This is, I think, every librarians' favorite week of the year - at least it should be. This is the week we celebrate our right to read what we want and the freedom to challenge our minds. These "banned" books are usually the award winning in-your-face pieces that do not end "Happily Ever After," but they do inspire us to see the world in a different light. (My sister also has a post on this subject - Thanks Beck!)

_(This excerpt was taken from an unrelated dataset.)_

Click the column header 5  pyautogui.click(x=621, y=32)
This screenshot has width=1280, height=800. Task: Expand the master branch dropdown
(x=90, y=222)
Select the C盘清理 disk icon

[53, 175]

One of these banned books, The Chocolate War by Robert Cormier, has recently shaken up my world. It is an existential piece (very depressing - I might add) that deals with picking your battles and fighting against a society with flawed man-made rules. It is about a boy who stands up to the status quo and refuses to sell the chocolates at his school. The tragedy is that no matter how hard he fights, and regardless of the significance of his battle, he cannot win this war. It's similar to another of my favorite books, The Woman in the Dunes by Kobo Abe, which is about a man who must learn to live in the pit of a sand dune, daily shoveling out the sand that has caved in from the night before.
The fruitless struggle in The Chocolate War may seem like a wasted effort, but that is not Cormier's intent. One of the most striking images of this novel is when Jerry, the protagonist, opens his locker to find a chocolate mess all over his belongings. Jerry gazes at the poster he has hanging in his locker, which is now smeared with chocolate goop, that reads "Do I dare disturb the universe?" As he stops and asks himself the question, he answers, "Yes, I do, I do. I think. " Cormier continues, "Jerry suddenly understood the poster - the solitary man on the beach standing upright and alone and unafraid, poised at the moment of making himself heard and known in the world, the universe." What an awesome illustration and what a fantastic book! Can you believe it is banned?!?